Naturalmente questo non valeva per Dom, che sapeva soffiare fuori da quelle labbra rosse anche tre cerchi concentrici di fumo, come un vecchio indiano.

M’innervosii tanto per l’invidia che finii per consumare la sigaretta prima del tempo. La gettai nel posacenere, imbronciato, e mi alzai dal letto. Non riuscivo più a starci.

Diedi un’occhiata al panorama fuori dalla piccola finestra della camera. Dom aveva spalancato le persiane per far entrare la sana luce del sole del mattino, come la definiva lui. Cosa che, naturalmente, mi aveva svegliato da un morbido sonno in cui sognavo ancora il sesso della notte precedente.

Sì, forse ero un po’ maniaco; Dom doveva avere ragione su questo.

Comunque Londra era un miraggio irresistibile quella mattina. Il sole, così raro, la accarezzava appena con i raggi tremuli della prima mattina, accompagnando la vita frenetica di una città multietnica e industrializzata. Il cielo era di un particolare azzurro-grigio, come se temesse ancora la tempesta.

- Bella, eh?

Dom si era avvicinato e aveva appoggiato il naso al vetro, per guardare fuori.

Annuii.

- Hai trovato la tua roba?

Con faccia colpevole, alzò le mani e mostrò la famosa camicia, appallottolata come un gomitolo e tutta sporca.

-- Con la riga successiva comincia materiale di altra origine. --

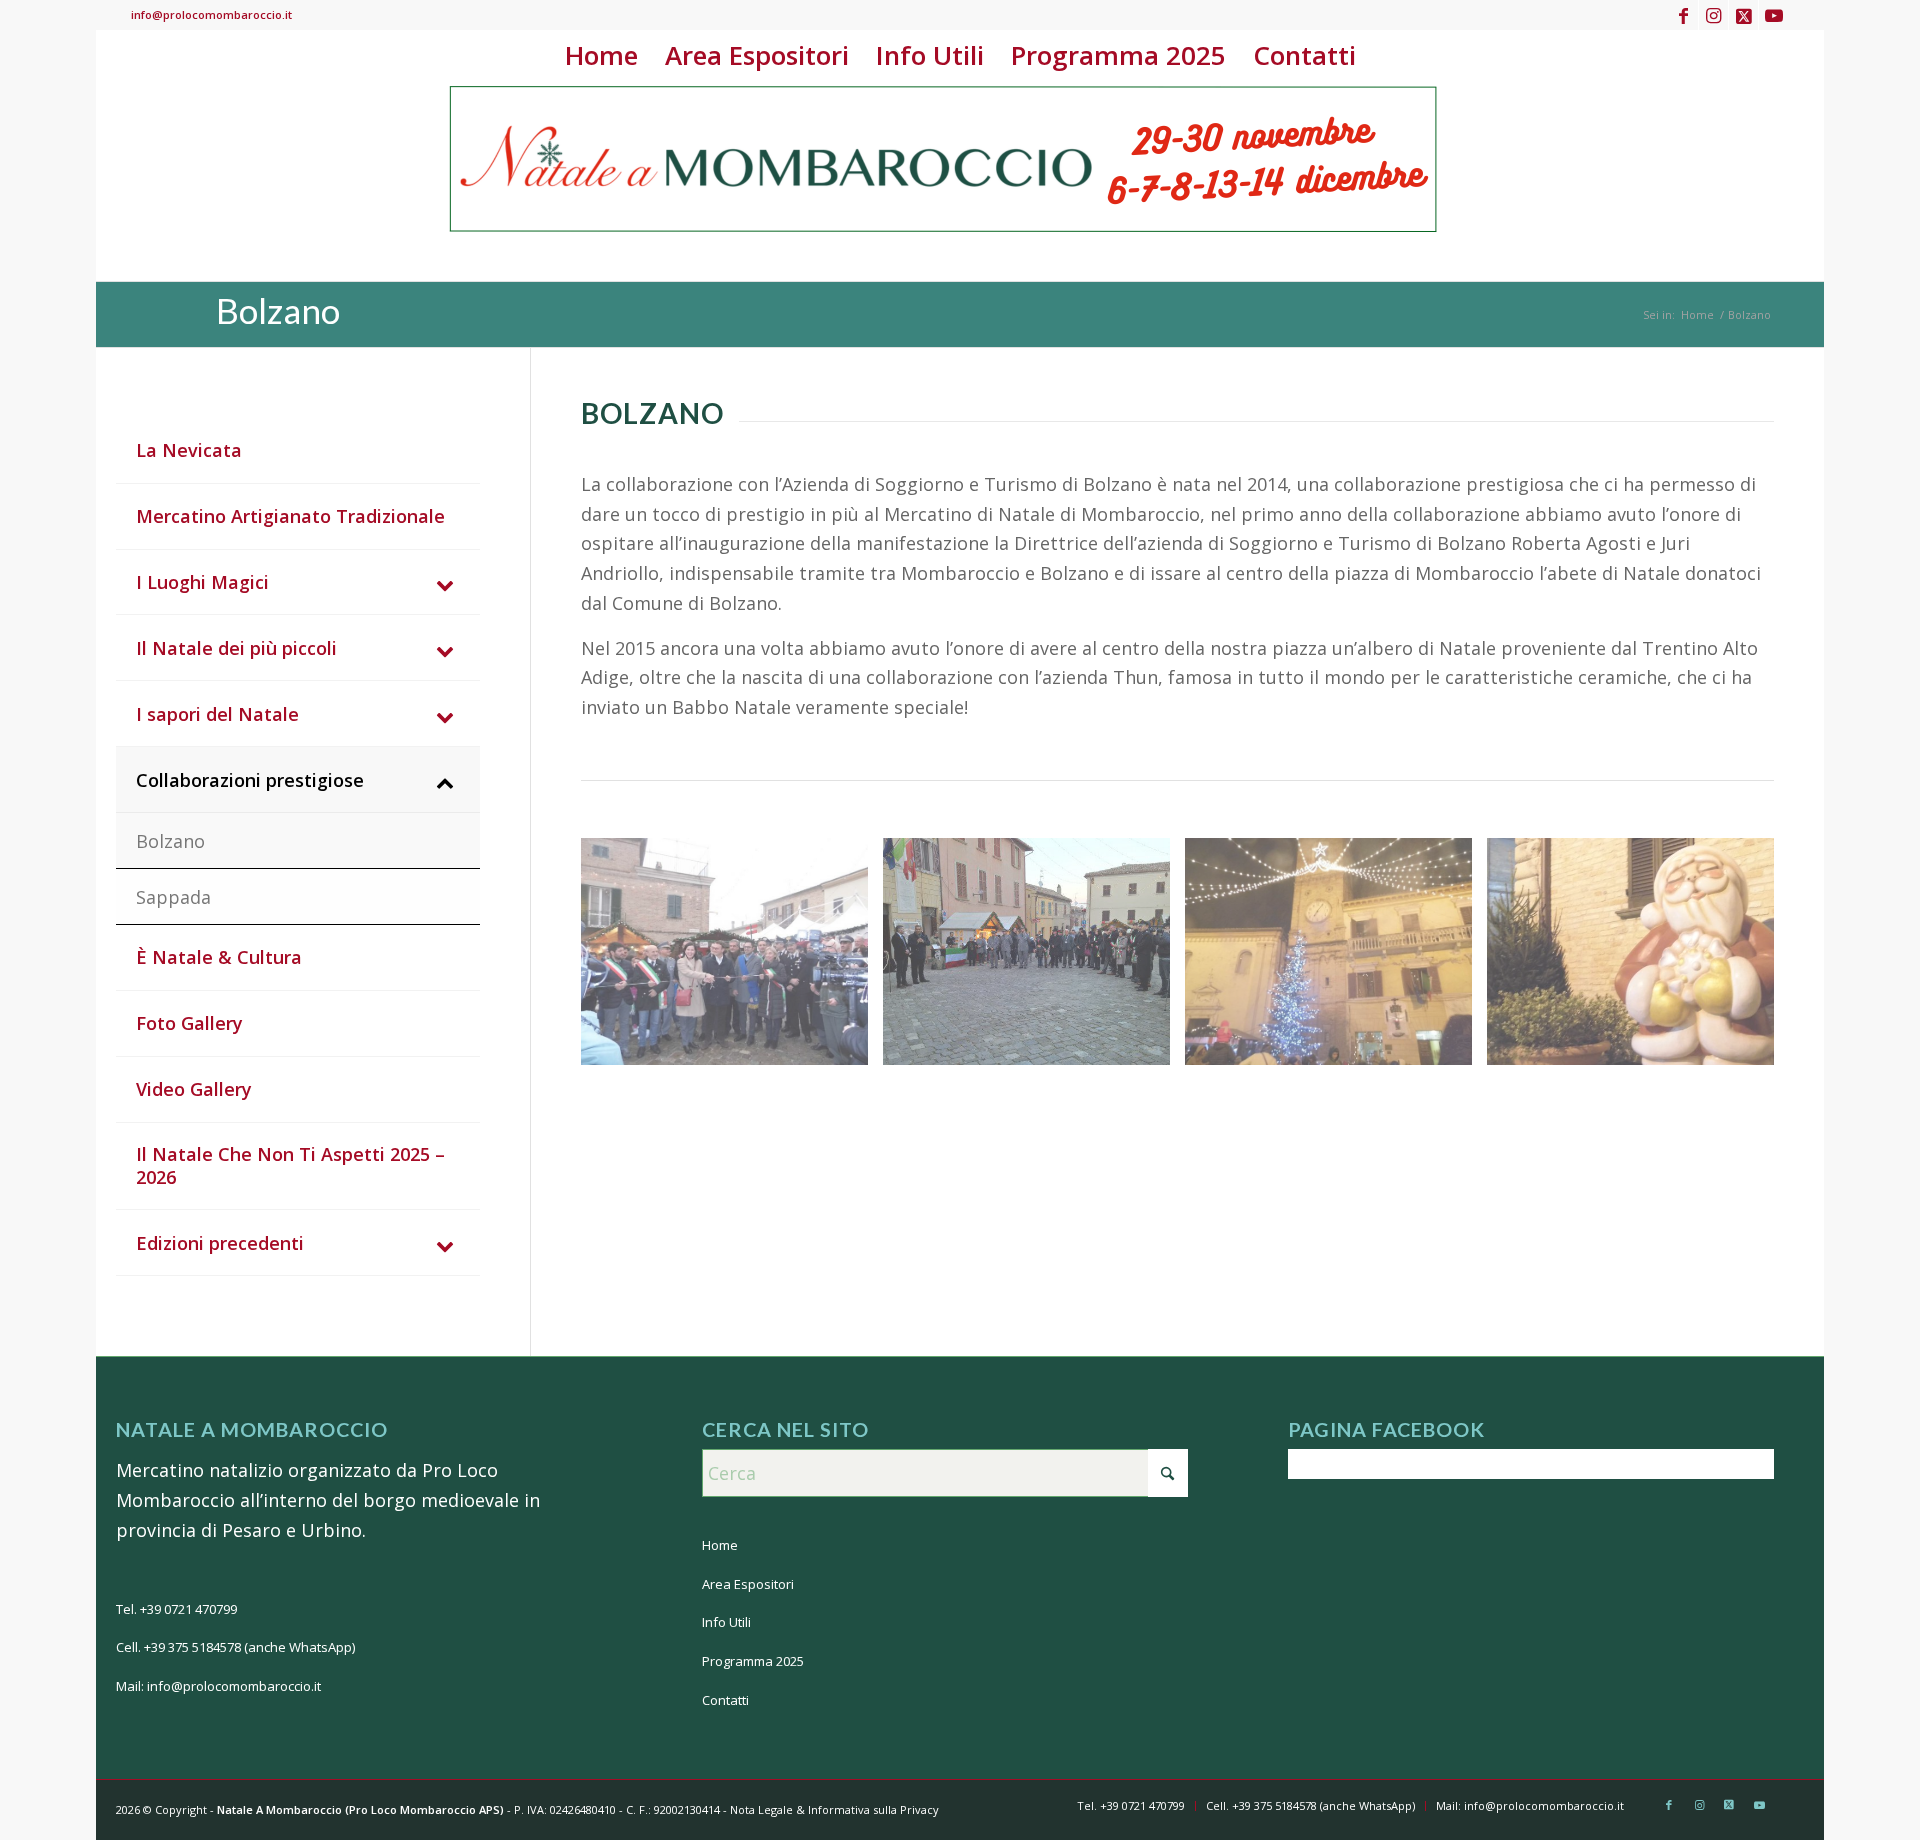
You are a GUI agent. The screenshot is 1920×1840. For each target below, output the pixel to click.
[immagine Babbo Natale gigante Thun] (1638, 959)
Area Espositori (748, 1584)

- L’ha presa Jimmy -, ammise.

- Dimmi che scherzi.

Scosse la testa, probabilmente sperando che un sorriso bastasse a tenermi a bada.

- Sei tu che volevi il gatto.

- Sì, lo so; infatti non mi sto lamentando, come vedi.

Sperai che non dicesse sul serio.

- Sono quarantacinque minuti che ti lamenti, Dominic.

Il suo sorriso si allargò e contagiò gli occhi. Conoscevo quella mossa, lo faceva quando voleva convincermi a passare dalla sua parte.

- Mi perdoni se ti propongo uno scambio?

- Dipende…

Lo guardai ricambiando il sorriso con malizia.

Dom si dondolò sul posto come un bambino dispettoso, abbassando gli occhi per fingere timidezza.

- E se io ti promettessi tanto sesso in cambio del tuo perdono?

- Andata.

La mia mano era tesa verso di lui prima che le parole raggiungessero il cervello.

Dom inclinò la testa da un lato, come un cane, osservandomi a metà tra lo sconcertato e il divertito.

- Sì, tu sei un pervertito, Matthew.

Scrollai le spalle. Non m’importava.

Dom rise e si voltò, dirigendosi ancora nell’altra stanza. Si era completamente rivestito e non potevo godermi nessuna squisita parte del suo corpo.

 

Quando lasciammo l’appartamento era quasi mezzogiorno.

Dom aveva cambiato vestiti almeno tre volte prima di decidere definitivamente cosa mettere.

- I ragazzi ci staranno aspettando -, si lamentò.

- Aspetteranno. Non sarà questo a ucciderli.

- Ma dobbiamo organizzare il tour!

Gli lanciai un’occhiata eloquente, mentre davo un giro di chiavi in più del necessario.

- Showbiz? È il mio bambino, non va da nessuna parte.

Dom sbuffò e capì che non c’era possibilità di discutere su quel punto.

La scala a chiocciola ci sembrò più semplice della sera prima. Percorrerla salendo, al buio, era stata un’impresa non da poco. Avevamo dovuto sbattere tre volte nel corrimano per capire che era una spirale e che, di conseguenza, girava su se stessa.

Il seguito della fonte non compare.